■ Work required ■
Starting at the line with "The image size is (480, 559).", copy each line through the last one below exactly as written, without any pictures.

++++

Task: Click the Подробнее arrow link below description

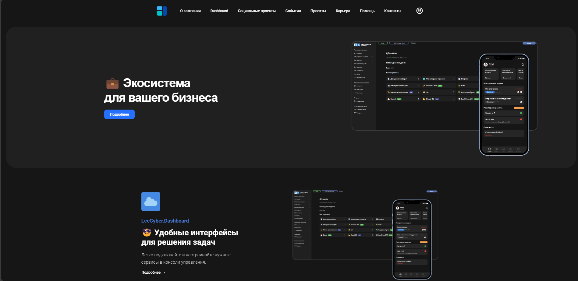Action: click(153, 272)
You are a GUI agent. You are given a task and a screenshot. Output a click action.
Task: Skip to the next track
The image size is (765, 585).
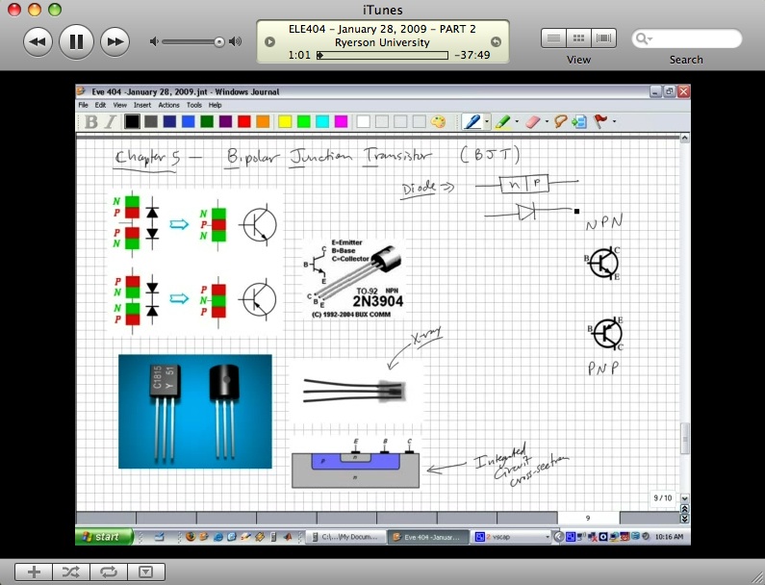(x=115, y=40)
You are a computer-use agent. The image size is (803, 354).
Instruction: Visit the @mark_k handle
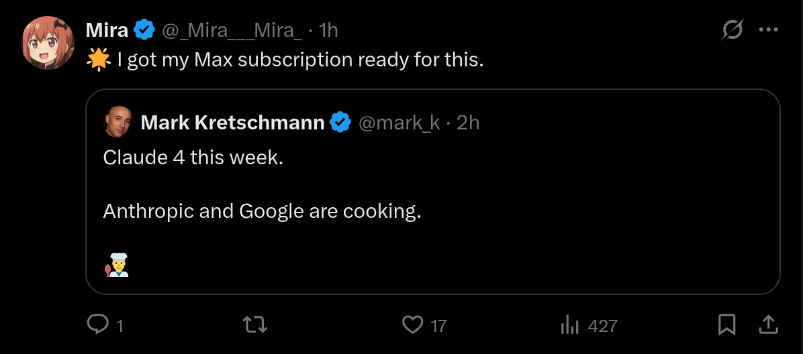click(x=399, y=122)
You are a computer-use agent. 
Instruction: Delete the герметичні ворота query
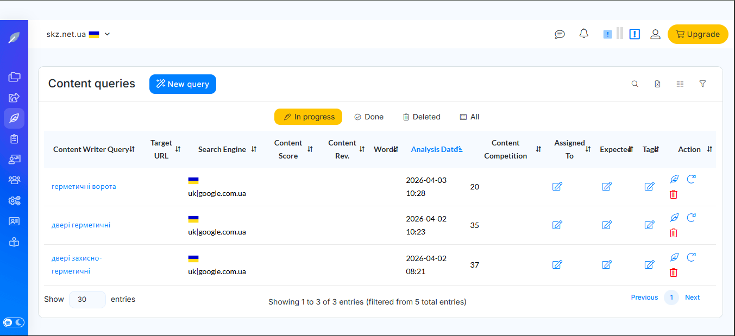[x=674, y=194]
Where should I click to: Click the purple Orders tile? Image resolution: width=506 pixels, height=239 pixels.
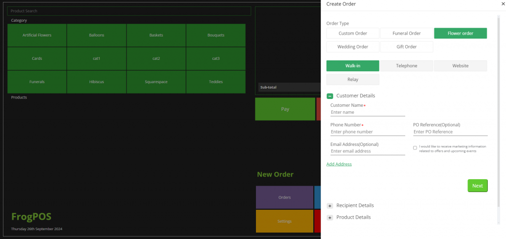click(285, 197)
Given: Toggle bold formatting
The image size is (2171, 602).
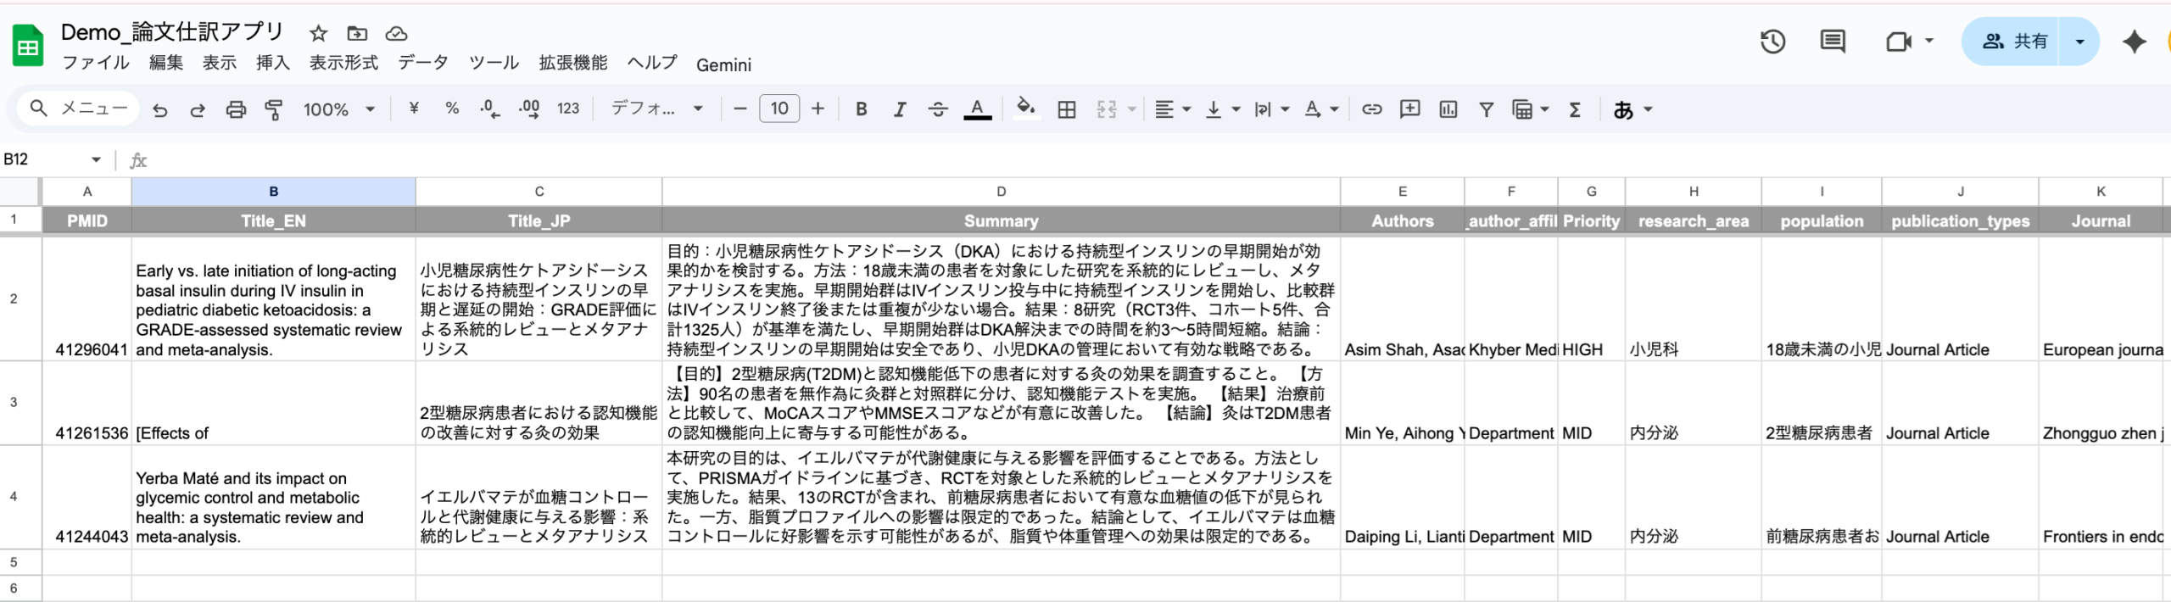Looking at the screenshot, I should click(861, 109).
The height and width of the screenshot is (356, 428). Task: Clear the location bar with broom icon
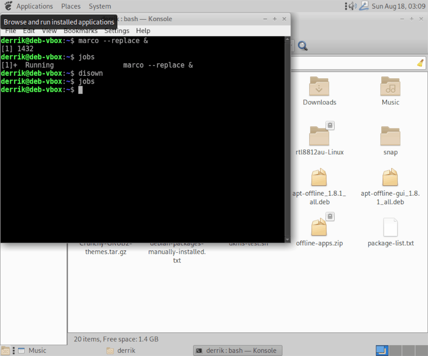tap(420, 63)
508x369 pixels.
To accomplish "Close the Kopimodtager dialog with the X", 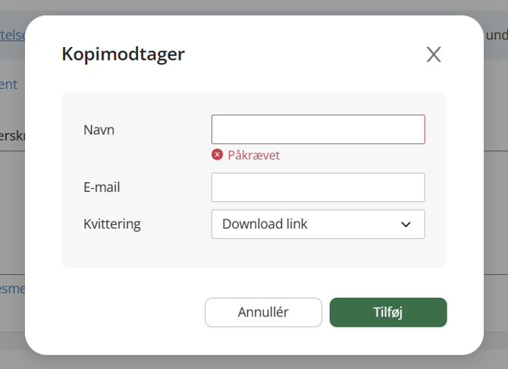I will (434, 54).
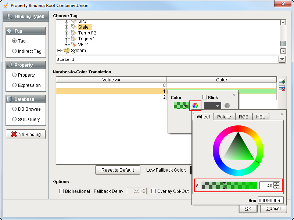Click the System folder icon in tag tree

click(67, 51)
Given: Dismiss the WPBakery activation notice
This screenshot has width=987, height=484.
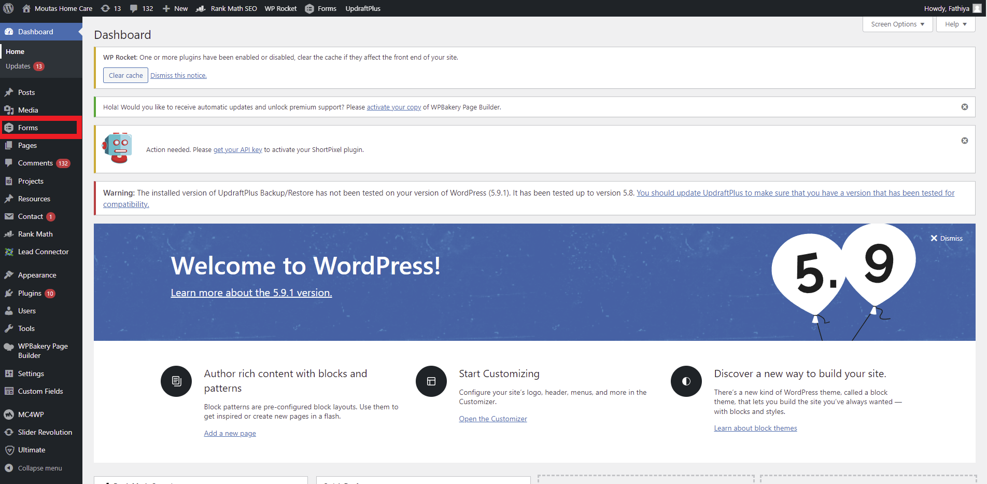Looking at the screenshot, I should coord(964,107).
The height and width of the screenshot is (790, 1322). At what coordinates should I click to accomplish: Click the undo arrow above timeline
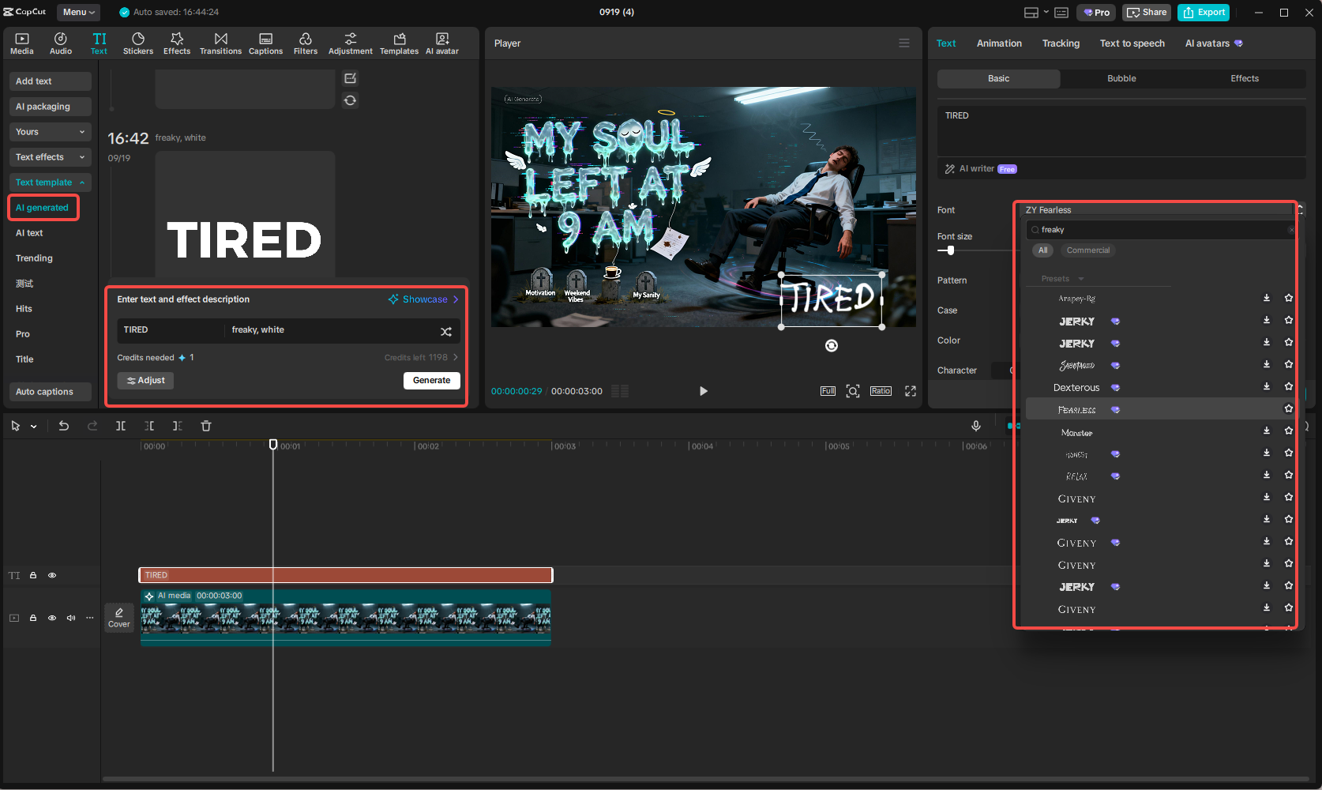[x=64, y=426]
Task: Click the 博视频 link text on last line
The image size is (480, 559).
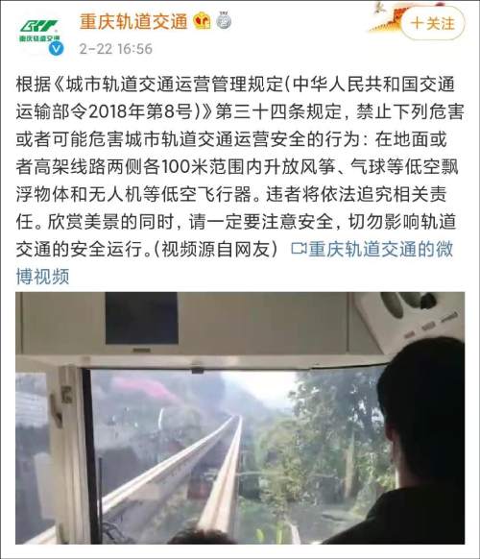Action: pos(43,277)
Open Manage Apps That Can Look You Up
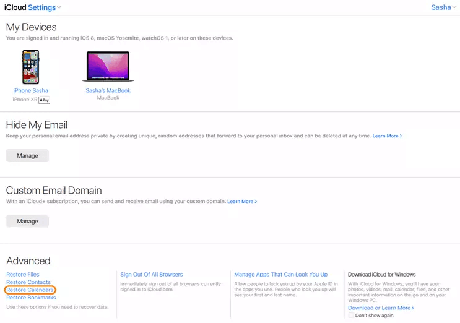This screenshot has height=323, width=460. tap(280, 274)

++++

■ Your response ■
The image size is (480, 559).
Action: pos(43,277)
Open Manage Apps That Can Look You Up
This screenshot has height=323, width=460. tap(280, 274)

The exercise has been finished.